Три года спустя закрылись и «Художественные сокровища России», также частично из-за финансовых трудностей. В середине 1907 года бюджетная комиссия второй Государственной Думы проголосовала за отмену ежегодной субсидии журналу в размере 10 000 рублей. Члены комиссии утверждали, что, поскольку издание «предназначено для привилегированных классов», оно не заслуживает финансовой помощи от правительства62. Хотя в последнем номере «Художественных сокровищ России» за 1907 год Прахов оптимистично говорил о будущем журнала, утверждая, что нашел новые источники финансирования на предстоящий год, в 1908 году журнал не появился63. В любом случае, к этому моменту он уже перестал играть существенную роль в культурной жизни столицы.

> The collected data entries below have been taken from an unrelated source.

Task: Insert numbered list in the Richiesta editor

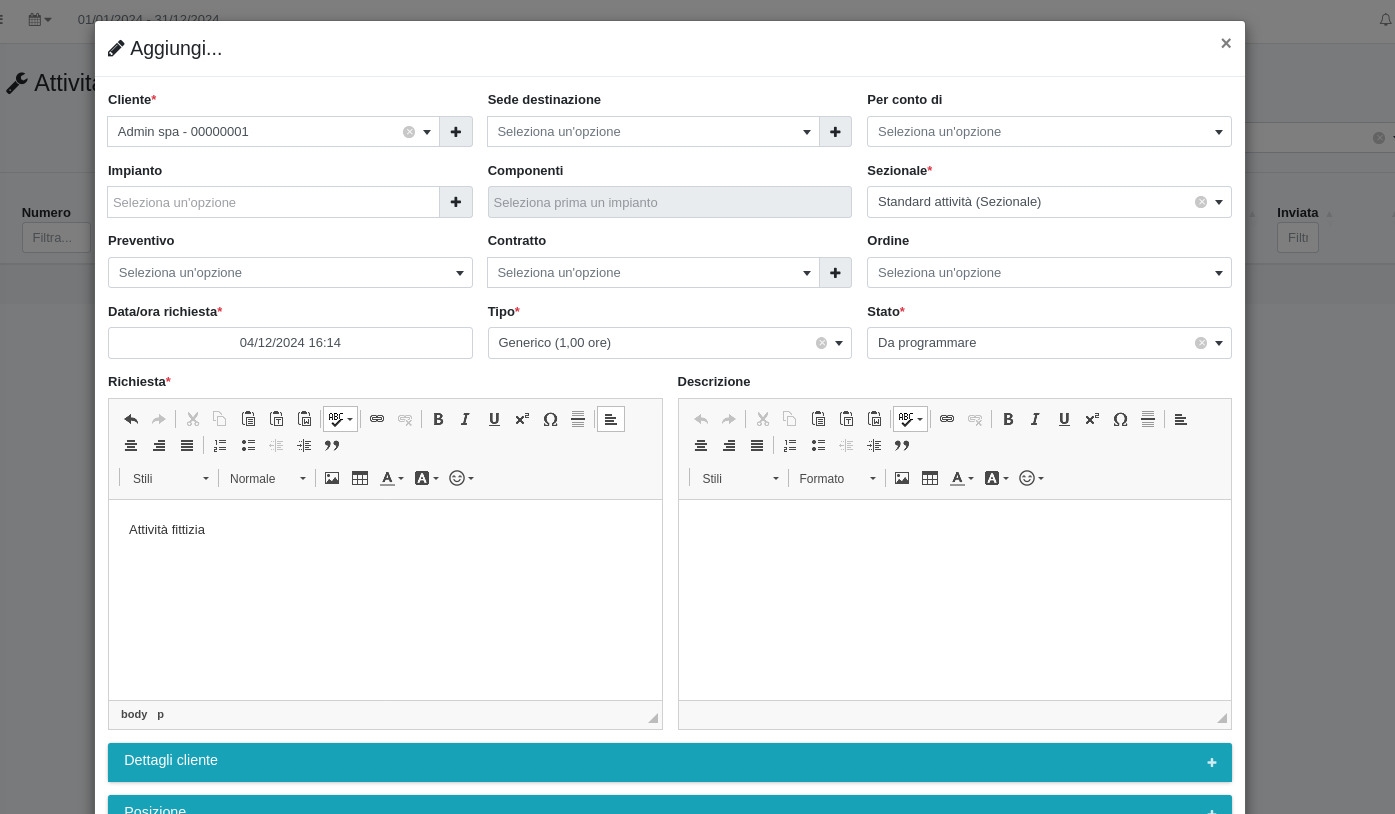Action: click(x=220, y=445)
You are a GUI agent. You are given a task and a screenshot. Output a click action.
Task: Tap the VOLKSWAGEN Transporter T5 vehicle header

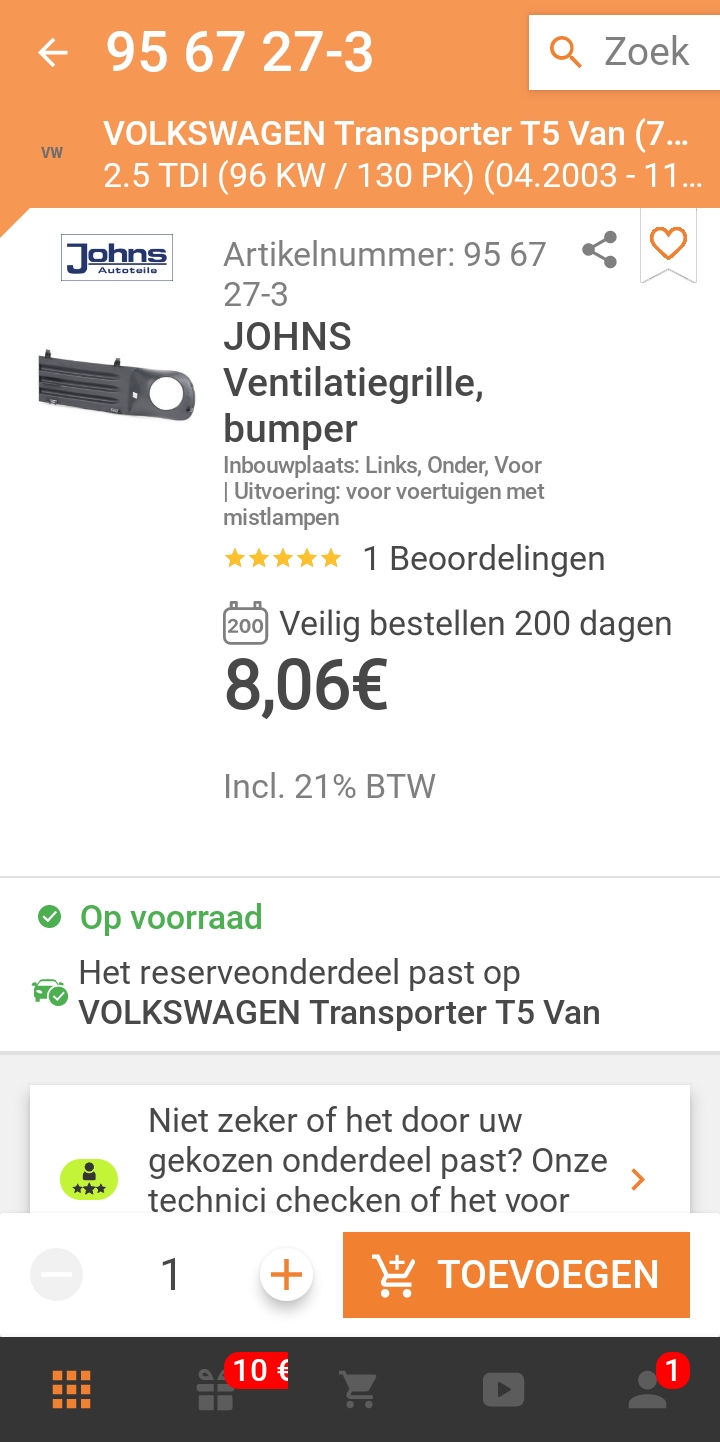(400, 154)
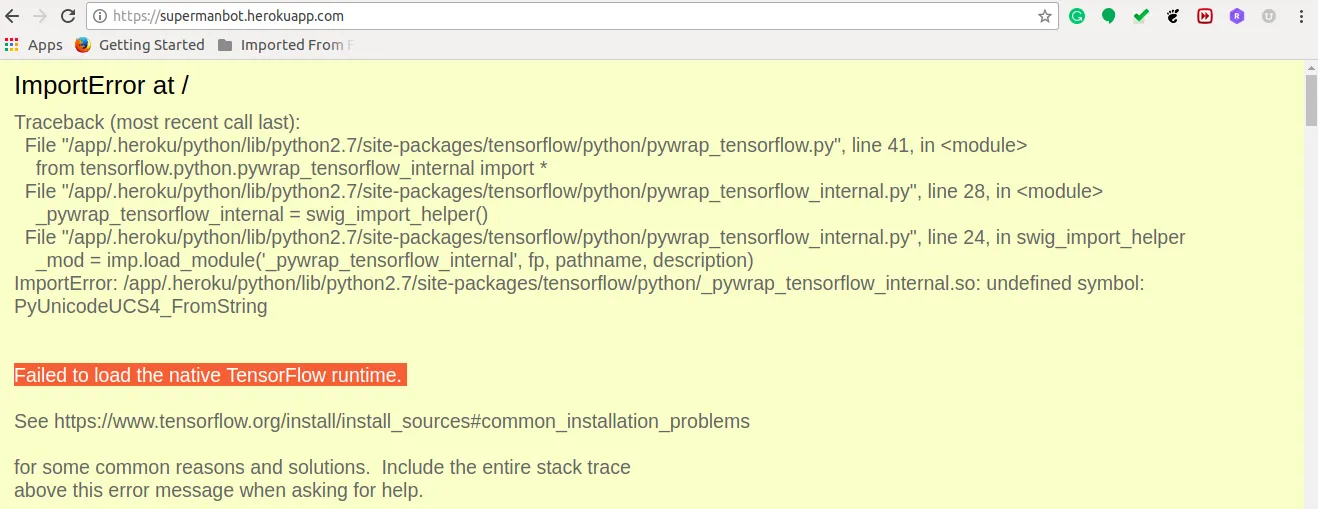Click the scrollbar up arrow
The height and width of the screenshot is (509, 1318).
(x=1311, y=67)
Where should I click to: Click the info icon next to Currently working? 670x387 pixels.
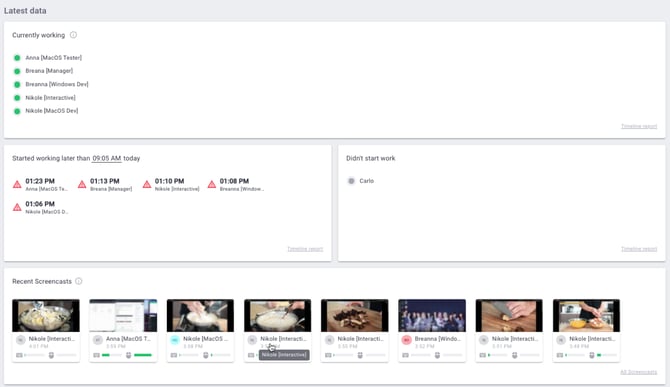73,35
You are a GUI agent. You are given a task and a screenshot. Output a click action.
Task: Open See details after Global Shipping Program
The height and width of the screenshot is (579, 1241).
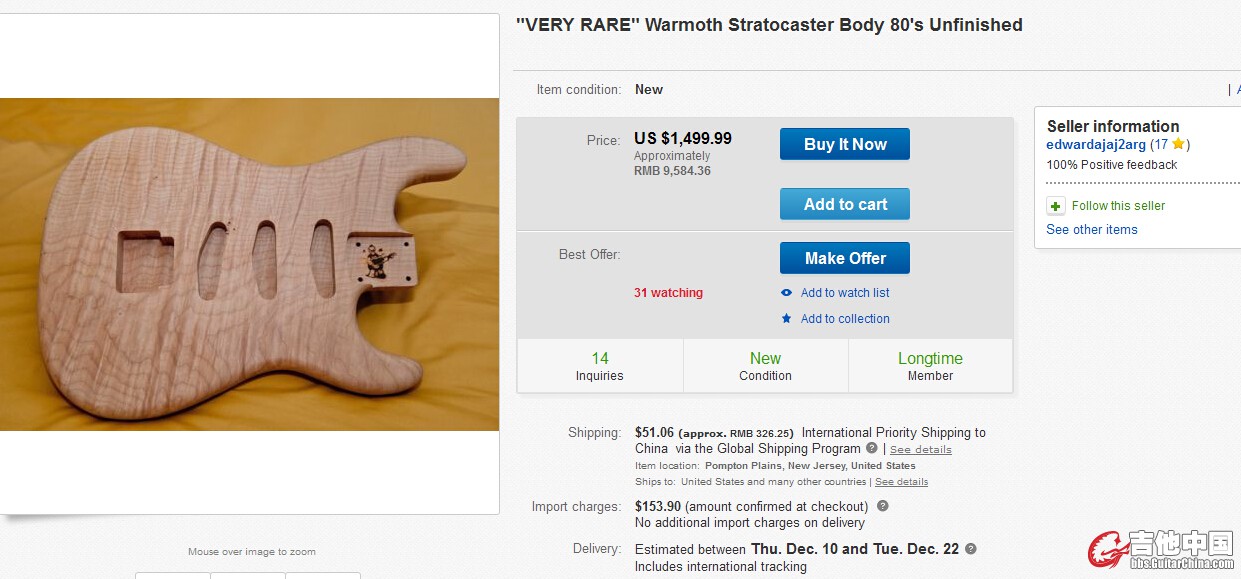tap(920, 450)
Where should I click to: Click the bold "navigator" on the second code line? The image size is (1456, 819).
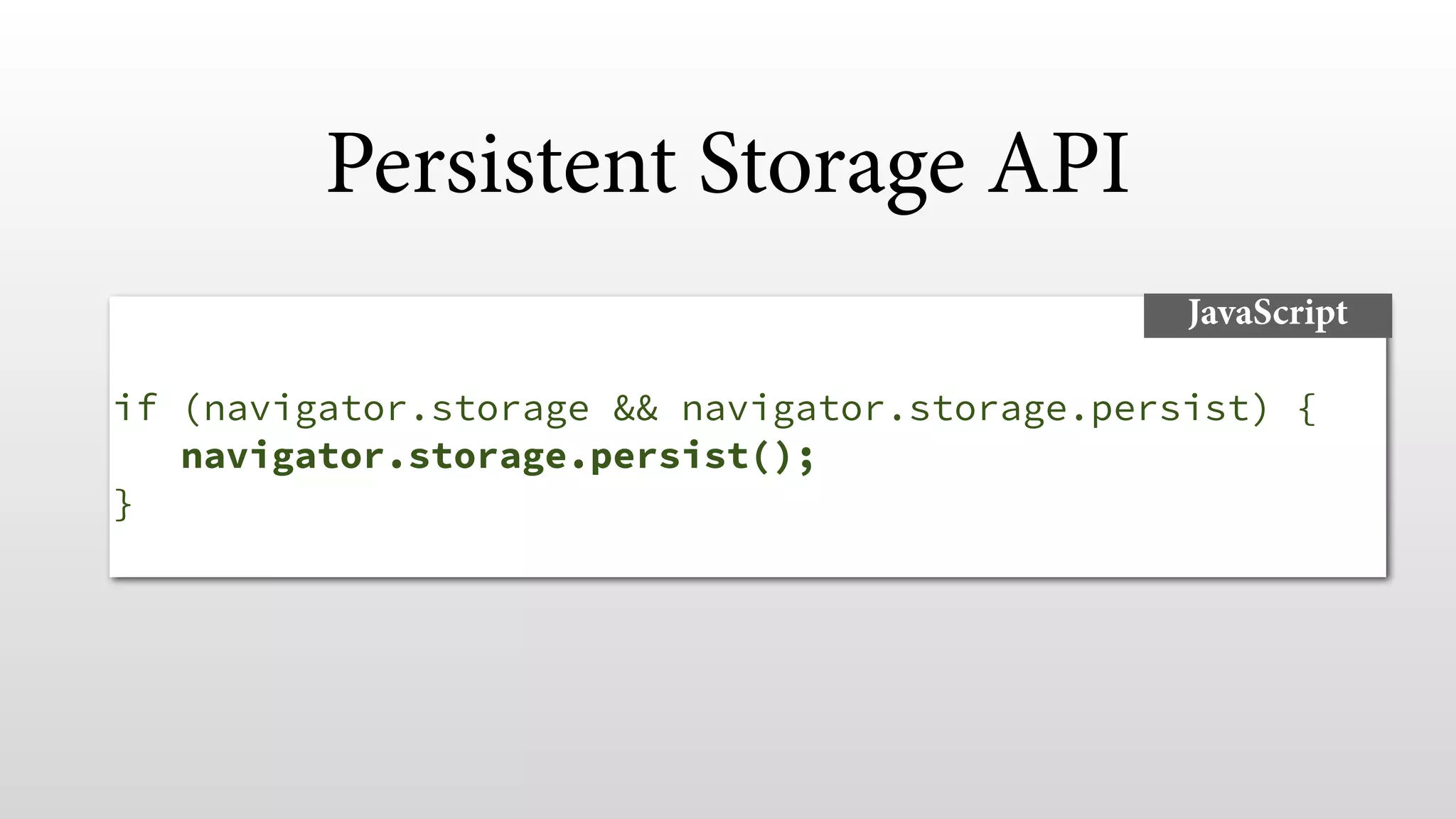click(x=283, y=457)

В январе 1907 года увидело свет новое художественное издание, которое в значительной степени вытеснило журнал Прахова, взяв на себя роль рупора движения за сохранение городских памятников.
Периодическое издание «Старые годы», которое, вероятно, больше всего способствовало популяризации культа Старого Петербурга в России начала ХХ века, было создано группой людей, по большей части не игравших заметной роли ни в «Мире искусства», ни в журнале Бенуа «Художественные сокровища России»: это В. А. Верещагин и Я. В. Ратьков-Рожнов, члены кружка любителей русских изящных изданий, С. Н. Тройницкий и А. А. Трубников, основатели недавно созданного издательства «Сириус», П. П. Вейнер, известный петербургский коллекционер, С. К. Маковский, искусствовед и поэт. Эти люди представляли вторую волну журналистов – сторонников сохранения наследия старины, поборников предыдущих кампаний Бенуа по спасению памятников России, которые после закрытия журналов «Мир искусства» и «Художественные сокровища России» решили организовать собственное высококачественное издание.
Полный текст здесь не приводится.